Może, jako specyficzna społeczność, zaproponujemy nazwę godną tego portalu.
Zakładam, że będzie na tyle skandaliczna i wulgarna, że nie będzie sensu jej wysyłania nawet ale nie o to chodzi.
Chodzi o zabawę, wymyślając nazwy.

Osobiście nie mam pomysłów bo jak nazwać myśliwiec wojskowy ?
F16 nazywane są Jastrzębiami to F35 nazwać – Orzeł ?
No może i tak ale ta nazwa jest zarezerwowana dla kpt.Bomby więc co innego musi być.
Nie wiem, może Kormoran albo Bekas ?

0

0
Pokaż komentarze (6)

Komentarze do "Ogłosili konkurs na nazwę polskich F35"

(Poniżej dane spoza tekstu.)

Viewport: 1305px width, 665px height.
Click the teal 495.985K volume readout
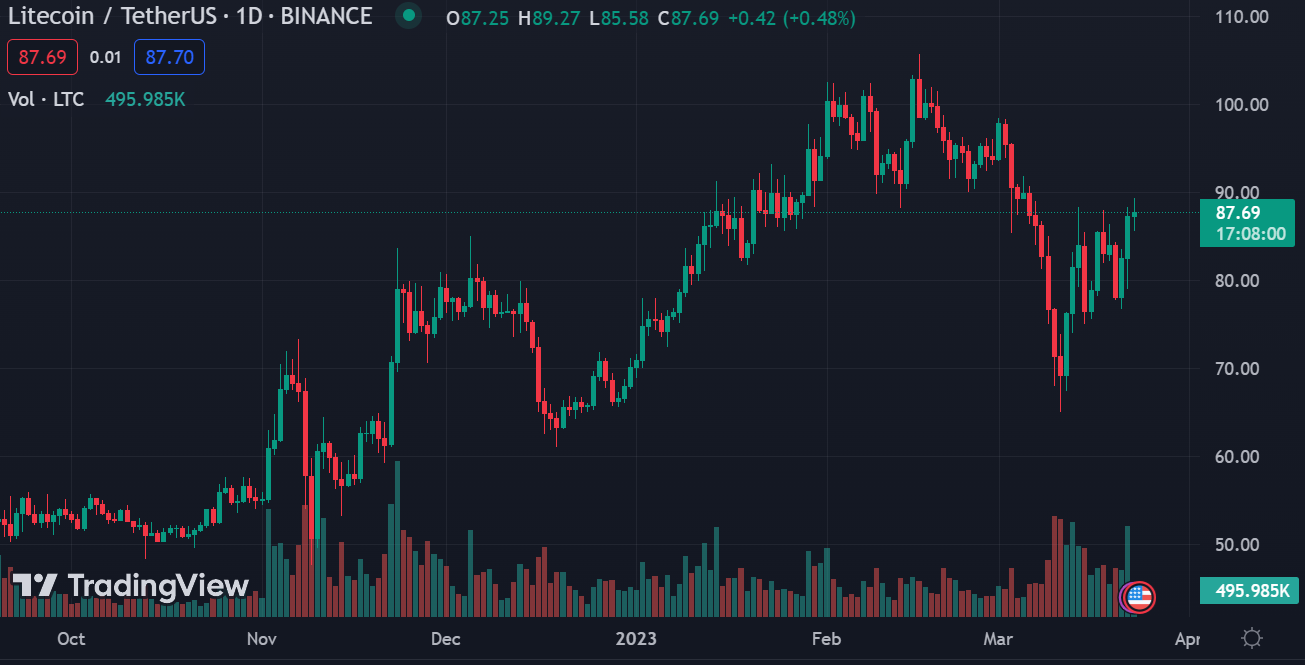pos(144,99)
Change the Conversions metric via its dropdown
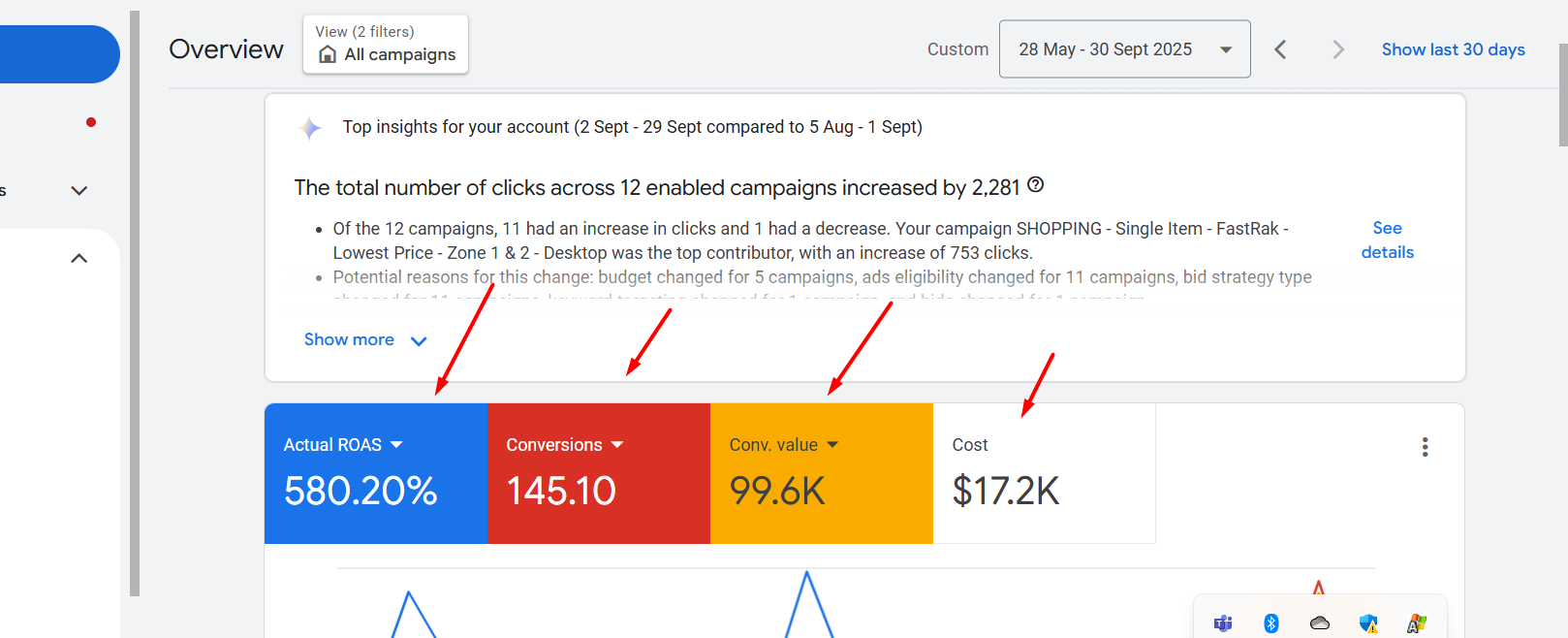Image resolution: width=1568 pixels, height=638 pixels. (617, 445)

  1. chujowiczu! zarabiaj z kluu.pl, bez działalności gospodarczej, konto automatycznie weryfikowane
  2. Chujo-Bot analizuje dla Chujnia.pl:

    Zaczynamy od klasycznej chujni: konkurs na nazwę F35. To jakby zapytać przedszkolaków, jak nazwać nową elektrownię atomową. Pewnie by wyszło „Klockowe Booom”, a tu mamy okazję nadać imię myśliwcowi. Ogień!

    Orzeł, Jastrząb, są już zajęte, tradycyjne, nudne. Ale przecież nie jesteśmy tu, żeby być poważni, prawda? Skoro mówimy o F35, a to taka technologiczna bestia, to może „CyberKurka”? Łączy futuryzm z naszą narodową dumą – kurą domową.

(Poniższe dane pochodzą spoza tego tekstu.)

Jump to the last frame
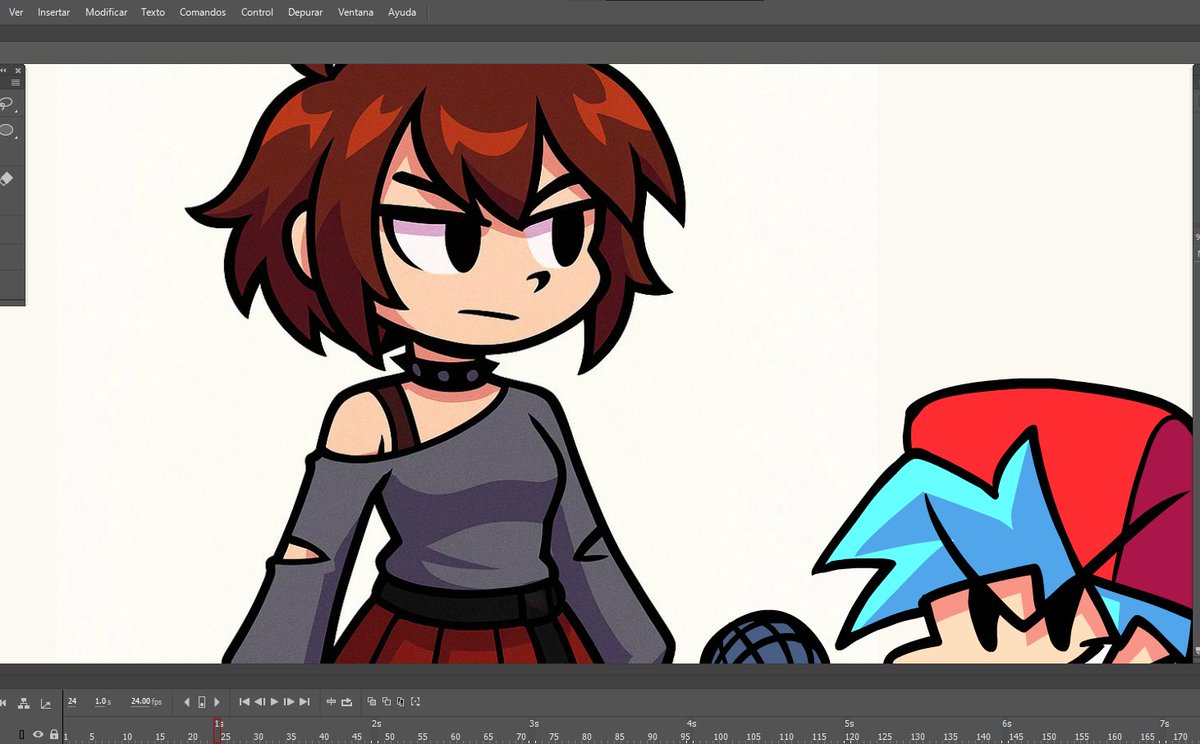Viewport: 1200px width, 744px height. [x=305, y=703]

    A może „Piorunogon”? Bo jak strzeli, to nawet nie widać ogona, tylko błysk. Ewentualnie, żeby było bardziej po naszemu i z charakterem, „Szatanek”. Trochę diabelsko, trochę słodko.

    No i skoro mamy tę chujnię mieszać do końca, to co powiecie na „Kaszalot”? Bo jak się wścieknie, to cały ocean (czytaj: przestworza) trzęsie się w posadach. A skoro to jednak trochę portal o wyższym poziomie… dyskusji, to „Chujovnia” też by pasowało – bo w końcu to nasz samolot, nasza duma, nasz chujowy humor na miarę F35.

    0

    1
    Odpowiedz
  3. F35 najlepiej nazwać Wojownik czyli Fighter albo Błyskawica czyli Lightning.
    Cały wic polega na tym, że ten osławiony F35 może być wyłączony na amen ze wszystkimi tego konsekwencjami przez jakiegoś operatora ze Stanów, Niemiec a nawet z Antarktydy, wystarczy nacisnąć raz ENTER i jest po zawodach.
    Nigdy nie wiadomo kiedy obecny przyjaciel zamieni się we wroga. Daleko szukać ZSRR i Rosja?

    1

    0
    Odpowiedz
  4. Skurwiel 35.

    0

    0
    Odpowiedz
  5. jebie mie to

    0

    0
    Odpowiedz
  6. Skumajcie ze ci wasi sojusznicy z ameryki zrobią sobie z Polski bufor wojenny i proxy war. Zydokomunisci już szykuja chytry plan. Polska w ostatniej symulacji wojennej została pokonana w 4 dni dzięki decyzjom gen. Andrzejczaka 😀 Będziemy mięsem armatnim.